_Data shown_
☆ ☆ ☆

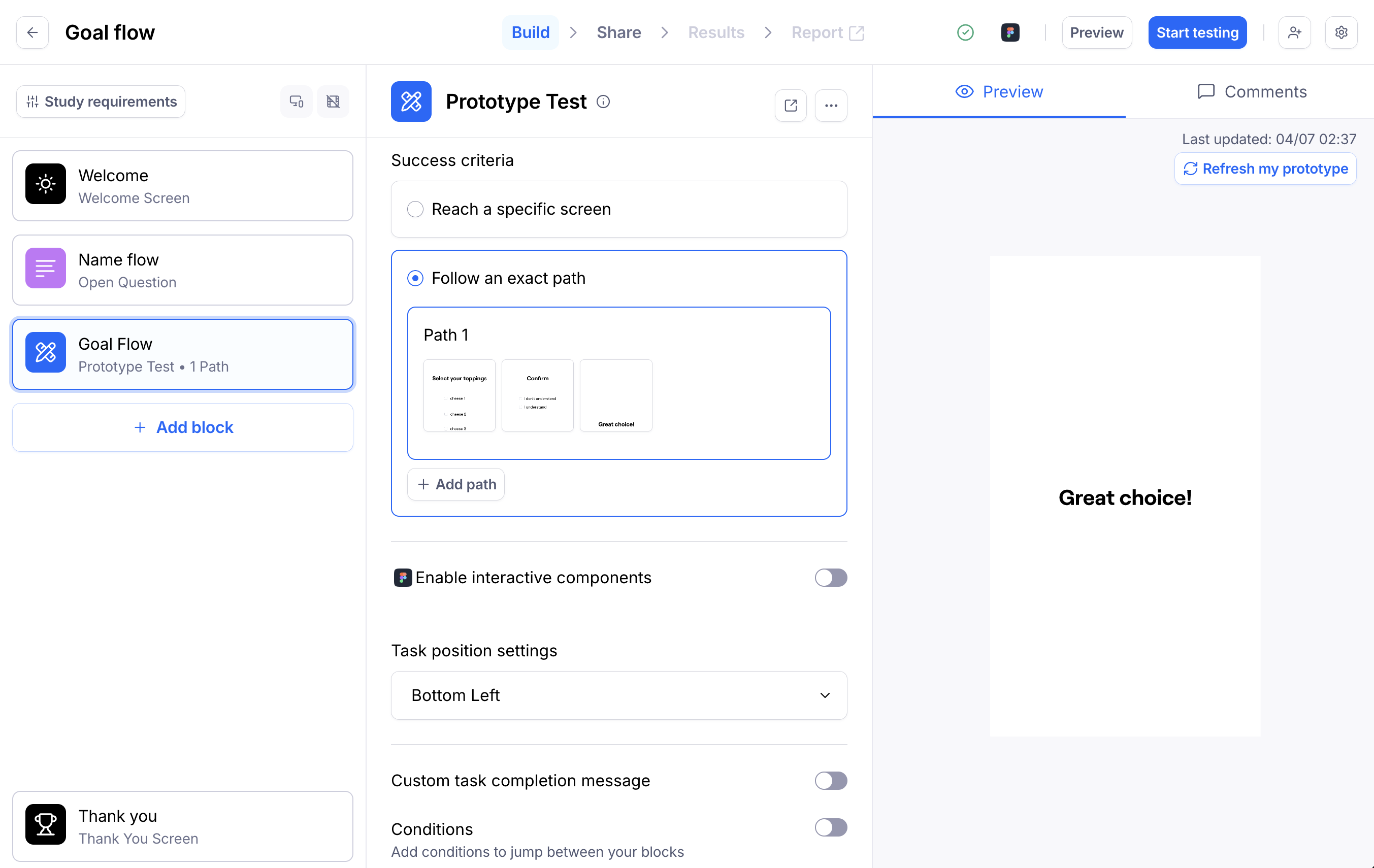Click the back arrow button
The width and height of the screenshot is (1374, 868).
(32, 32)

☆ ☆ ☆

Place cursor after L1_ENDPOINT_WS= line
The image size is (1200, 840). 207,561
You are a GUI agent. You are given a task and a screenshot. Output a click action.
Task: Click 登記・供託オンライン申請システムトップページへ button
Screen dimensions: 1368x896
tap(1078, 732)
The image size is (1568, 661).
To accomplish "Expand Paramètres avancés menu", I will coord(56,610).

☆ ☆ ☆

_What to work on_
Which lines of the records contain the string "screenshot", with uppercase and lowercase treated as different? Pull out and copy each of those lines.

_Result_
The width and height of the screenshot is (1374, 868).
You are a GUI agent. You are given a task and a screenshot. Output a click action.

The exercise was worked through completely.